Limitaremos el análisis a una de sus obras más conmovedoras: Una muerte muy dulce (Pocket/Edhasa, Barcelona, 1977). En ella Beauvoir describe la muerte de su madre, el modo en que durante los días previos al acontecimiento se le fue haciendo evidente un destino fatal que, aunque asumido, el ser humano siempre experimenta como algo imprevisto, extraño, violento. La enfermedad, el deterioro físico, la lenta agonía, se convierten en el vehículo a través del cual lo simplemente conocido se convierte en experiencia, la información pasa a ser sabiduría. Hemos dicho que para Sartre el ser humano sólo se puede definir como existencia sólo definida por la libertad. El hombre es, pues, proyecto, apertura al mundo; a un mundo en el que no hay rastro de trascendencia, pues las cosas son existencias clausuradas, llenas de sí, sin más realidad que lo que muestran (son en sí). El mundo clásico interpretó la contingencia, lo aparente, como la cara externa de los seres que movía a la inteligencia a la búsqueda de un fundamento absoluto. Sartre, por el contrario, piensa que todo lo absoluto es lo que aparece; una apariencia que no esconde nada, sólo el vacío:
Lo esencial es la contingencia. Quiero decir que, por definición, la existencia no es la necesidad. Existir es estar ahí, simplemente; los existentes aparecen, se dejan encontrar, pero nunca es posible deducirlos. Creo que hay quienes han comprendido esto. Sólo que han intentado superar esta contingencia inventando un ser necesario y causa de sí. Pero ningún ser necesario puede explicar la existencia; la contingencia no es una máscara, una apariencia que puede disiparse; es lo absoluto. (Sartre, J. P. La náusea, Madrid, 1999, págs. 143-144.)

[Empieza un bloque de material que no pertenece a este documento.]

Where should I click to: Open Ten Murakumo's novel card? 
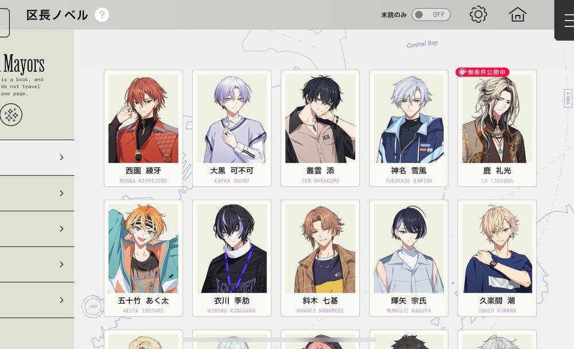pyautogui.click(x=320, y=128)
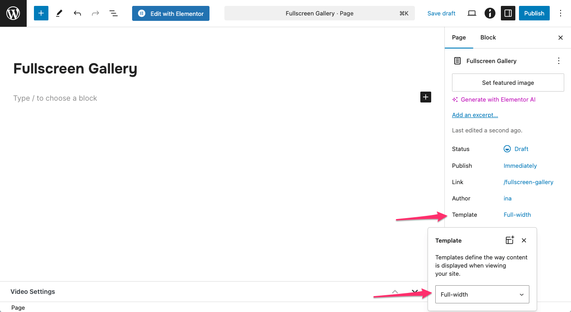Select the pencil Tools icon
This screenshot has width=571, height=312.
point(59,13)
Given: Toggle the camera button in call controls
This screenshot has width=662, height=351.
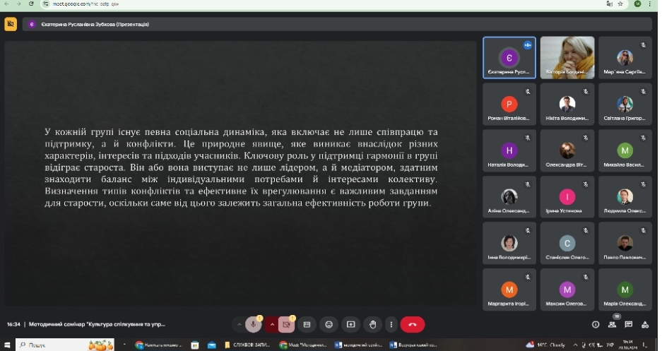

Este es el horizonte filosófico desde que el que Beauvoir elabora su obra narrativa: el hombre es conciencia abierta al mundo, una conciencia que ha de construirse a sí mismo libremente frente a existencias que se agotan en su apariencia. Aunque movida por otras razones hay que indicar que, incluso cuando era creyente, el mundo jamás fue para Beauvoir un indicio de lo absoluto. En sus memorias confiesa que nunca fue capaz de intuir relación alguna entre el mundo y la trascendencia, lo cual es característico de la devotio moderna, que sitúa a Dios como la antítesis de un mundo preñado de pecado:
Me habitué a considerar que mi vida intelectual –encarnada por mi padre- y mi vida espiritual- dirigida por mi madre eran dos dominios radicalmente heterogéneos, entre los cuales no podía producirse ninguna interferencia. La santidad era de otro orden que la inteligencia; y las cosas humanas no tenían nada que ver con la religión. Así relegué a Dios fuera del mundo. (Beauvoir, S. Mémories d´une jeune fille rangée, Paris, 1958, p. 44. Citado en Moeller, Ch. Literatura del siglo XX y cristianismo, vol. V, Madrid, 1978, p. 185.)

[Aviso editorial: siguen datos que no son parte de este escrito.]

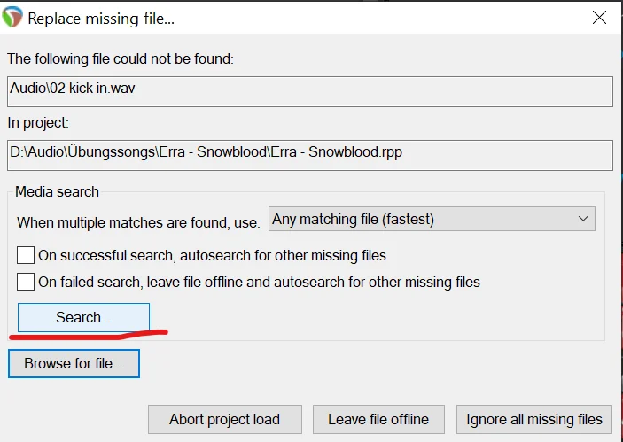The height and width of the screenshot is (442, 623).
Task: Click the "On failed search" option label text
Action: (x=259, y=283)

Con este esquema mental, al desaparecer la idea de Dios queda sólo un mundo vacío, una epidermis sin cuerpo. Ella lo define como “una patética ausencia de absoluto”. El encuentro con el nihilismo de Sartre no debió suponer, por consiguiente, una conmoción en la estructura filosófica de Beauvoir, sino más bien un modo de ordenar lo que ya se hallaba incoado en la crisis religiosa. Sin otro punto de referencia más que su propia libertad, el hombre se halla condenado a construir su propia vida, a crear el sentido de las cosas a que éstas no pueden ofrecerlo, y aquí tiene su raíz la angustia, el miedo, que hace que la conciencia se refugie en el en sí de las cosas proyectando mitos valores, etc., que la liberan de su responsabilidad. La conciencia inventa, en definitiva, un falso mundo autosubsistente:
¡Qué triste me sentía aquel miércoles por la noche, dentro del taxi que me llevaba! Conocía de memoria el trayecto a través de los barrios elegantes: Lancôme, Houbigant, Hermès, Lanvin. Con frecuencia un semáforo en rojo me detenía delante de la “boutique” Cardin: veía sombreros, chalecos, pañuelos, zapatos y botas de una elegancia irrisoria. Más lejos, unos bonitos batines acolchados, de colores suaves (…) Perfumes, pieles, ropa blanca, joyas: la lujosa arrogancia de un mundo en el que no hay lugar para la muerte. (Beauvoir, S.